- Other name: Stephan Wieck
- Occupations: Game designer; CEO;
- Notable work: Mage: The Ascension
- Relatives: Stewart Wieck (brother)

= Steve Wieck =

American game designer and publisher

Steve Wieck (also credited as Stephan Wieck) is best known as one of the founders of the publishing company White Wolf, Inc. He is also one of the original writers of Mage: The Ascension. Wieck is a co-founder of DriveThruRPG which later merged with RPGNow to become Wolves of Freeport. Wieck is currently the CEO of Wolves of Freeport.

==Career==

=== White Wolf ===
Steve Wieck and his brother Stewart Wieck had their first published work in 1986 as the adventure The Secret in the Swamp for Villains & Vigilantes from FGU. Later that same year, while they were still in high school, the brothers began self-publishing their own magazine, Arcanum; Stewart soon retitled the magazine as White Wolf, publishing the first issue in August 1986. The Wiecks were fans of Elric, and named their magazine after him. Stephan Wieck wrote the Shadowrun adventure Queen Euphoria (1990).
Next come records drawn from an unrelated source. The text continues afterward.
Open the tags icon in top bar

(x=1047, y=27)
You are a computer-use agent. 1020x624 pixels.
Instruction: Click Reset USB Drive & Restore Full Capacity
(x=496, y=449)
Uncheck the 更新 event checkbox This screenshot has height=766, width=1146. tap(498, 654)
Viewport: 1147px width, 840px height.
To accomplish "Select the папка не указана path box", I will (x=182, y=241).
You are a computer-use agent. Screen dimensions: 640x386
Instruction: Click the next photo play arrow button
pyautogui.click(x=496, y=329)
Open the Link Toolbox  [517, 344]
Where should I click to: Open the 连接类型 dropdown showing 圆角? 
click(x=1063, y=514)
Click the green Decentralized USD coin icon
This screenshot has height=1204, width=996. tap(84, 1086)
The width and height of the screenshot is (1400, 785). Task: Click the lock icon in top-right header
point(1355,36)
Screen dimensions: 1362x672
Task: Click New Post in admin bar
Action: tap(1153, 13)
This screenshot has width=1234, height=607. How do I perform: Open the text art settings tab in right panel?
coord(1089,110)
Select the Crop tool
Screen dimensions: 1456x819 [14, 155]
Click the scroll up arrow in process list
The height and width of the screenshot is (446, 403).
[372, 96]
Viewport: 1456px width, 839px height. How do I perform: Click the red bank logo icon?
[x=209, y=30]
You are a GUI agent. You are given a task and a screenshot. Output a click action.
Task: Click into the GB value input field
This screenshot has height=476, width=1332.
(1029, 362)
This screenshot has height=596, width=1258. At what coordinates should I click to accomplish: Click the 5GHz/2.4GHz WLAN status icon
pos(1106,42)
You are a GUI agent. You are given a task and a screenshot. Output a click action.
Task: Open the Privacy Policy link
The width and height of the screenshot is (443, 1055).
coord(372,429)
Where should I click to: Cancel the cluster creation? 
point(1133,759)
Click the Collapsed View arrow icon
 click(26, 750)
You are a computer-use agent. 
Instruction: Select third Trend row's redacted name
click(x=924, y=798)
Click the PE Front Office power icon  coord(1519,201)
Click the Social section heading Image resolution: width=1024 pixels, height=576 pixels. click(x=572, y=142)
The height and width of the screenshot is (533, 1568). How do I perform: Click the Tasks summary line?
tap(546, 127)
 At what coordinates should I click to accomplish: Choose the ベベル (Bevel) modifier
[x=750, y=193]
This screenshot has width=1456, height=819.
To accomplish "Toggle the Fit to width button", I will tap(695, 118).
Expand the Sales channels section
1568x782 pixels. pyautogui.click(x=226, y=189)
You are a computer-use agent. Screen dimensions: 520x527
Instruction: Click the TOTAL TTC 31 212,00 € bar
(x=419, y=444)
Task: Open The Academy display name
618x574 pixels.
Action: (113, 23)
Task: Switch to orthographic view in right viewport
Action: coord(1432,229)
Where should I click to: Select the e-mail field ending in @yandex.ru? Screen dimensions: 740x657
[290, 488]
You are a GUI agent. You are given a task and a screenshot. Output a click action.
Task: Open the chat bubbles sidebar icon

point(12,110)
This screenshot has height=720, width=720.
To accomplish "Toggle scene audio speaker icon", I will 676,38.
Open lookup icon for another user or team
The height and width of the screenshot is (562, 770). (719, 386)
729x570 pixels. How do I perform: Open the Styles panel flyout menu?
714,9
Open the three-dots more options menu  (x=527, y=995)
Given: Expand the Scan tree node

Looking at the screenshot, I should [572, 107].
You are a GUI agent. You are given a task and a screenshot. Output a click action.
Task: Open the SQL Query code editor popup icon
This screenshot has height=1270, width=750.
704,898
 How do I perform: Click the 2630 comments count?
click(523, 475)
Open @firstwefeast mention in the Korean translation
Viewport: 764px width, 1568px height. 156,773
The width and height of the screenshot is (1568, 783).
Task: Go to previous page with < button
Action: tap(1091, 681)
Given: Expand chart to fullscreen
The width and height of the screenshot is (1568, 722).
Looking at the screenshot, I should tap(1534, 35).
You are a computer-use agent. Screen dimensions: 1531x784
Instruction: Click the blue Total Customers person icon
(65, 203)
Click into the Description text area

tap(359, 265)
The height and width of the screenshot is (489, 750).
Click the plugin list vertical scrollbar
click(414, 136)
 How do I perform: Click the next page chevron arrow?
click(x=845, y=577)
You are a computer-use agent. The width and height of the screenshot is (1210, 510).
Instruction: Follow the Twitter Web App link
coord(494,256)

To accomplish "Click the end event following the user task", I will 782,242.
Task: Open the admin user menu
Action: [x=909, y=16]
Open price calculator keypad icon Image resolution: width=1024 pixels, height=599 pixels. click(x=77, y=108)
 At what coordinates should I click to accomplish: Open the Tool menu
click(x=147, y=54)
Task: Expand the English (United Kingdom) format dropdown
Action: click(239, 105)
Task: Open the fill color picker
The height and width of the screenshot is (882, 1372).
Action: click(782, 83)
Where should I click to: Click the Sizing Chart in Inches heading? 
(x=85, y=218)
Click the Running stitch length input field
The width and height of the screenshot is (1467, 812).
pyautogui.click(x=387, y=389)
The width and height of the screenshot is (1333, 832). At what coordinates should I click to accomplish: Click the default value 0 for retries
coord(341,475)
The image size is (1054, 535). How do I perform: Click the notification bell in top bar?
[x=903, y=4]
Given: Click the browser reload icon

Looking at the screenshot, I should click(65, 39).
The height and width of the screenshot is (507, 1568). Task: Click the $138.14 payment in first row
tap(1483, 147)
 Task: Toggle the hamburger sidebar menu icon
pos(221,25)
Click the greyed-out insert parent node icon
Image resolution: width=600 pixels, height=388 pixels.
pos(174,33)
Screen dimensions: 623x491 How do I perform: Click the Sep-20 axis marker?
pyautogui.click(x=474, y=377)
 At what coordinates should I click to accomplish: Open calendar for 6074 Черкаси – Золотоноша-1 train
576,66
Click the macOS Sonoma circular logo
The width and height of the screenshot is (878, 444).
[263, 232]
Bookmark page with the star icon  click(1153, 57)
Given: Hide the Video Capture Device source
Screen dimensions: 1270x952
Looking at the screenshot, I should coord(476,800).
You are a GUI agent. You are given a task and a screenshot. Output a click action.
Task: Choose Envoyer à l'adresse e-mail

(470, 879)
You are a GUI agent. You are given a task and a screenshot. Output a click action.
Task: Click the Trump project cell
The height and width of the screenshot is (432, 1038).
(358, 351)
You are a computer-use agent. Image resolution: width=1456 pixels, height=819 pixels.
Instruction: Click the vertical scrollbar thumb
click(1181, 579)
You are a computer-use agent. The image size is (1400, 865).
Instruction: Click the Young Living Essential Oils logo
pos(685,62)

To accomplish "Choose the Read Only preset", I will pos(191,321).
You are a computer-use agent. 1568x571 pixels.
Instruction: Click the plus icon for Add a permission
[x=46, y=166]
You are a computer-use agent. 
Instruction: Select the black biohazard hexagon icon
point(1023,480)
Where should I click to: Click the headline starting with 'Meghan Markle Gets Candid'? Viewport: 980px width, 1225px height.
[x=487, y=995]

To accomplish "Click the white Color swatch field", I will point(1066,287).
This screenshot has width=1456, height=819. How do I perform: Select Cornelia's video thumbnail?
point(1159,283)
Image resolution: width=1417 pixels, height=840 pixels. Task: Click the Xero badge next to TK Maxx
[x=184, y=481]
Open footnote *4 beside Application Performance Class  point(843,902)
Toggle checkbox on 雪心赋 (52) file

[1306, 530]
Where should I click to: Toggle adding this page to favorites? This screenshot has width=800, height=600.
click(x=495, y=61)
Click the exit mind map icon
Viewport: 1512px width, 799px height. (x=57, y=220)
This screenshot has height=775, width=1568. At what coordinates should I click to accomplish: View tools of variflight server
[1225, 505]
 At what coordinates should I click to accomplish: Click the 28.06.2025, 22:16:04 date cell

The Wiecks had befriended the company Lion Rampant, and when that company encountered financial trouble, White Wolf and Lion Rampant decided to merge into the new White Wolf Game Studio, with Stewart Wieck and Mark Rein-Hagen as co-owners.

Wieck graduated from the Georgia Institute of Technology in 1991 and left White Wolf to start MBA-equivalent training at General Electric. Wieck returned from GE after completing two years of training in business, and Stewart made Wieck the CEO of White Wolf in 1993. The company encountered economic problems in 1995-1996, which resulted in a falling out between Rein-Hagen and the Wiecks, and Rein-Hagen leaving White Wolf. Wieck co-designed the Exalted role-playing game with Robert Hatch and Justin Achilli, and the game was published in 2001. Wieck left his role as President of White Wolf in 2002, and Mike Tinney became the new president.
==== CCP Games ====
In November 2006, it was announced that CCP Games had entered a merger agreement with White Wolf Publishing. Wieck left White Wolf in 2007 for a seat on the board of directors at CCP. He served on CCP's board of directors for 9 years.

=== DriveThruRPG and OneBookShelf ===
In 2004, Mike Todd, Chris McDonough, and Wieck created DriveThruRPG, an online RPG PDF distributor. In 2006, DriveThruRPG merged with RPGNow, another online RPG distributor. The merger formed OneBookShelf. As of July 2022, Wieck remains the CEO of OneBookShelf.

In July 2022, Roll20 and OneBookShelf announced a merger between the two companies. This merger combined the content libraries of both companies. Ankit Lai, CEO of Roll20, become the new company's CEO and Wieck become president of the new company and joined Roll20's board of directors. In 2023, the company's name became Wolves of Freeport, which is a reference to Wieck's EverQuest guild.